I am struggling to understand the logic that would explain the design that CUDNN uses when calculating CNNs(convolutional neural networks). For a convolutional layer CUDNN would take the data in the NCHW (or NHWC) tensor format and than perform a convolution with a KCRS filter tensor resulting in a NKPQ tensor. In reality it performs a GEMM between the (RSC)xK filter matrix and a (NPQ)x(RSC) matrix made using Im2col resulting in a (NPQ)xK matrix which is then transposed to get a NKPQ matrix (or something similar for NHWC). I don’t see what is the advantage of this method instead of just simply calculating N times the convolution of a CHW tensor with a KCRS tensor resulting in N instances of a KPQ tensor. One could just run a single input through the entire neural network and store the partial updates of weights in VRAM and just average them after N runthroughs instead of sending an entire mini-batch of N inputs through the network at the same time. This would result in exactly the same weight updates in the same run-time but would require N times less VRAM for the activation and gradient layers. I tried benchmarking the CUDNN 3x3 convolution on a GTX1050 for a number of different values of H,W,C,K and the run-time for a given value of N was always exactly N times the run-time for N=1. So it seems to me that using any setting except N=1 would just waste memory while having exactly the same runtime speed as N times running for N=1. The only situation I found where a higher N would be useful is when H and W are really small, smaller than the usual GEMM tiling (H* W<128) but in practice that is never the case. I have tried the benchmark for explicit GEMM, implicit GEMM and Winograd and it is always the same. I would be grateful if somebody more knowledgeable about NNs could explain what is the purpose of using N>1 in NCHW convolution.

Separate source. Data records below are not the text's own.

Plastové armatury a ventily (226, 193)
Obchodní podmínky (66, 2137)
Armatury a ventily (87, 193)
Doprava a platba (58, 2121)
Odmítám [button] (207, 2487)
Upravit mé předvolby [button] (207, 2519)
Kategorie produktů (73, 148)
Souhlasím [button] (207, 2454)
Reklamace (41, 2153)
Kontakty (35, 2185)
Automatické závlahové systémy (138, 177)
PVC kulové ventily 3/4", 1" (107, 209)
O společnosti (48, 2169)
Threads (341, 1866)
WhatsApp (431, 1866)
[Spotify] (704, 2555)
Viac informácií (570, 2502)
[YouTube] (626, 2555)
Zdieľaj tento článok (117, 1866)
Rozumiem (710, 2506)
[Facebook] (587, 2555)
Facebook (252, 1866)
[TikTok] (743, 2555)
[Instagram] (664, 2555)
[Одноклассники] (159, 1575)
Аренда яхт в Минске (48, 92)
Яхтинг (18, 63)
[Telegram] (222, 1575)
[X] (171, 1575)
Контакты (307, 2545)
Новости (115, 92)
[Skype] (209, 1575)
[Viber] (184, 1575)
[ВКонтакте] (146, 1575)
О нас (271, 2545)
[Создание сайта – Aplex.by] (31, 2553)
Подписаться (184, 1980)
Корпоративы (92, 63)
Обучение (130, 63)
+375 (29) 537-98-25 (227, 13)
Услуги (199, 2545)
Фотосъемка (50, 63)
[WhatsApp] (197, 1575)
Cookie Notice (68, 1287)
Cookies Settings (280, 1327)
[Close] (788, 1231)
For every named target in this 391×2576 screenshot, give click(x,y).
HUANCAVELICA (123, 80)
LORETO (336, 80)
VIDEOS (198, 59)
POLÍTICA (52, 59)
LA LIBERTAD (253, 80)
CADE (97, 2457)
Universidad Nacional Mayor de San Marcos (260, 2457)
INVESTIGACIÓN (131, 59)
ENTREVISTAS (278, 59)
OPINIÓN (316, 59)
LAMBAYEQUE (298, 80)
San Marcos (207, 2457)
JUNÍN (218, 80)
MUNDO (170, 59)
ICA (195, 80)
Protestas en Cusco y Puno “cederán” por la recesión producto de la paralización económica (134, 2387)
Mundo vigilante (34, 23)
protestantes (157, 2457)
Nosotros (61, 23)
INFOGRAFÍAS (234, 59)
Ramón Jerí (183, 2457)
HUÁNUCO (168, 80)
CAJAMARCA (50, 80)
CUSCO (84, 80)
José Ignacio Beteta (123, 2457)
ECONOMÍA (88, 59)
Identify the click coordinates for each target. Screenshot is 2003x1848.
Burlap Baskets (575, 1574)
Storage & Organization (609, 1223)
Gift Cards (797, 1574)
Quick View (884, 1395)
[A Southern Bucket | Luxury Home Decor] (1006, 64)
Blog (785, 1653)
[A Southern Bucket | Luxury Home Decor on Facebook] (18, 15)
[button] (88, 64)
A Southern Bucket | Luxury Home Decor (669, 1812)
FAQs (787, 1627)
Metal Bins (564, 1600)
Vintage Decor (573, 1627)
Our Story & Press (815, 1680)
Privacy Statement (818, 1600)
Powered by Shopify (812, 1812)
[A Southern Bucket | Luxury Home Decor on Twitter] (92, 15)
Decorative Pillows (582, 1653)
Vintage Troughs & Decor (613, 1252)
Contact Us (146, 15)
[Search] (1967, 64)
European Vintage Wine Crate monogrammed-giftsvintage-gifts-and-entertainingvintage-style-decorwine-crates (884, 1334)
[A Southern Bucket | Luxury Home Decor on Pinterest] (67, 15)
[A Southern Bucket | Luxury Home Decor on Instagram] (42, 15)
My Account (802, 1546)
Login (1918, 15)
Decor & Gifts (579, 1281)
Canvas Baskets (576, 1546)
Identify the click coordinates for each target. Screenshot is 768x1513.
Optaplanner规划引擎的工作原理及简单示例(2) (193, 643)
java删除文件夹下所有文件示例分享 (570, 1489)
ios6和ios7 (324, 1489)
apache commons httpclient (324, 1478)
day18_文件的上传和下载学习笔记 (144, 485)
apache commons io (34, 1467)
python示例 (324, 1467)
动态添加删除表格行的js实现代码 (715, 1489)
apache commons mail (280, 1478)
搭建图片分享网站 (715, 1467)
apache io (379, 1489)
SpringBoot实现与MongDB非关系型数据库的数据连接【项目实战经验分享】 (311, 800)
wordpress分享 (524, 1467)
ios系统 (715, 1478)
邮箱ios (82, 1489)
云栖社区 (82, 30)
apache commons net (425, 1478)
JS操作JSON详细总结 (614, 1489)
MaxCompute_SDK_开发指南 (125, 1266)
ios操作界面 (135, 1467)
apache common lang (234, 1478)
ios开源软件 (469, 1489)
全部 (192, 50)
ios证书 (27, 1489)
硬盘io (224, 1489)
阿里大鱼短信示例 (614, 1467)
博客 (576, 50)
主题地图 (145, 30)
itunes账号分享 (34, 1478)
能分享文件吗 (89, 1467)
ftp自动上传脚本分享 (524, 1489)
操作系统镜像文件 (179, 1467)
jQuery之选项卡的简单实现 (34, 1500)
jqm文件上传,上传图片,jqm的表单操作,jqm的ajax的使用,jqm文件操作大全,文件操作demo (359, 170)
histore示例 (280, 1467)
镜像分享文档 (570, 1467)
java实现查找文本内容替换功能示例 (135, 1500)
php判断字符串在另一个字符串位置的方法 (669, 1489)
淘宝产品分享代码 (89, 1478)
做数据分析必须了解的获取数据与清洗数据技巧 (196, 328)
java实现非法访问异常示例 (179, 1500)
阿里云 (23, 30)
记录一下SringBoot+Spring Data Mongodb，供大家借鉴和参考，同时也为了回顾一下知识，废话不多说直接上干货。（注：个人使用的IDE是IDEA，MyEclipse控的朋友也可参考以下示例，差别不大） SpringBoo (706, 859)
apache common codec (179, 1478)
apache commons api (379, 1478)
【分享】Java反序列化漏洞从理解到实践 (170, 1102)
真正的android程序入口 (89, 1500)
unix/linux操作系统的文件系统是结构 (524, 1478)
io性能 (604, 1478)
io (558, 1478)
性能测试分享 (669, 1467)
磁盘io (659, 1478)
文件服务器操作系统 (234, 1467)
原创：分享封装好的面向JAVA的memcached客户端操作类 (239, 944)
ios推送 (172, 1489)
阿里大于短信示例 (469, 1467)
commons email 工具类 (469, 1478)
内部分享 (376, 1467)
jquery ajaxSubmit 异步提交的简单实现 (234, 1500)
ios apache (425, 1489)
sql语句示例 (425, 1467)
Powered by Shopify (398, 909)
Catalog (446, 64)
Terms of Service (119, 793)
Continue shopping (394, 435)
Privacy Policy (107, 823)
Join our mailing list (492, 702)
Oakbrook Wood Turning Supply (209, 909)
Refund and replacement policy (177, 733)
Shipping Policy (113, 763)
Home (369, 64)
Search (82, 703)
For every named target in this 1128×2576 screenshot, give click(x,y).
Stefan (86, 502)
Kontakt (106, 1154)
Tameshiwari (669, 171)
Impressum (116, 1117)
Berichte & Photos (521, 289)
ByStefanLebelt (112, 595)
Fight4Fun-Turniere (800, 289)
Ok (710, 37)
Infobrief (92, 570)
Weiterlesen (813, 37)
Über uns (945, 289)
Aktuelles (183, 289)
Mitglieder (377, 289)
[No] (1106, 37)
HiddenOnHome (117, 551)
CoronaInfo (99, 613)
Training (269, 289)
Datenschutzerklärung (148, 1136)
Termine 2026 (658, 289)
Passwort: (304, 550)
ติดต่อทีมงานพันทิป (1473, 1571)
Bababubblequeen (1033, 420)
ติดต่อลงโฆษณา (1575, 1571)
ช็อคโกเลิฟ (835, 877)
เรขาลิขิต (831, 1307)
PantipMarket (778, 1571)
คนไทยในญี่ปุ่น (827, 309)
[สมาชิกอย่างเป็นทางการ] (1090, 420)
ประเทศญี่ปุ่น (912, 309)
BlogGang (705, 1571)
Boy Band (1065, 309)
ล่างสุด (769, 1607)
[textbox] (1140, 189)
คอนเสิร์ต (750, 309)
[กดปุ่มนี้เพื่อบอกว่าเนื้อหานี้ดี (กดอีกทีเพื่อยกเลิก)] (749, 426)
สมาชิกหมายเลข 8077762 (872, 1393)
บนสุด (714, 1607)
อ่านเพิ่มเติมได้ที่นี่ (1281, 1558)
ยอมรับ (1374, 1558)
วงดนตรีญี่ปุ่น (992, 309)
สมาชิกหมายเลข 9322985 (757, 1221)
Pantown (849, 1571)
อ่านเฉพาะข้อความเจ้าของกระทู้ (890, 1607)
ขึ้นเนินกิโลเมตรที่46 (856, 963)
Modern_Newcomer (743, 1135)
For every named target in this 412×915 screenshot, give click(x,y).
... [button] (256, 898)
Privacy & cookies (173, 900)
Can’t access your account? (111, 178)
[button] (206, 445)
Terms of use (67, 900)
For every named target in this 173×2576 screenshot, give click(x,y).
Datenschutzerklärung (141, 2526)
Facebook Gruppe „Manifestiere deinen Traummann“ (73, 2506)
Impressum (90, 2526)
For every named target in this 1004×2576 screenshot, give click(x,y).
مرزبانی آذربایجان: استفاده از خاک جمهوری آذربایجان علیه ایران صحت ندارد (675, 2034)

You’re right: if you run the convolution with batch size N = 1, and then repeat it N times, you can get the same result as using batch size N. And yes, it also uses less memory.

So why do we still use batch size > 1?

  1. Speed on big GPUs**
    GPUs are designed to work on big data at once. If you use only 1 image (N=1), the GPU is not fully used. With more images (N > 1), the GPU can work more efficiently.

  2. Training is faster with batches
    When training, it’s faster to process 16 images together than to run 16 times one-by-one. There’s less overhead, and gradients can be averaged automatically.

  3. Better use of GPU memory and cache
    When you use a batch, the same filters (weights) are applied to many images, so the GPU can reuse data better and avoid reloading.

  4. It’s the standard way in deep learning
    Most deep learning models are designed to use batches, because it’s efficient and simple.

But, you’re not wrong! If your GPU has very little memory, you can use N=1 and accumulate the gradients manually. This is called gradient accumulation, and it works well when needed.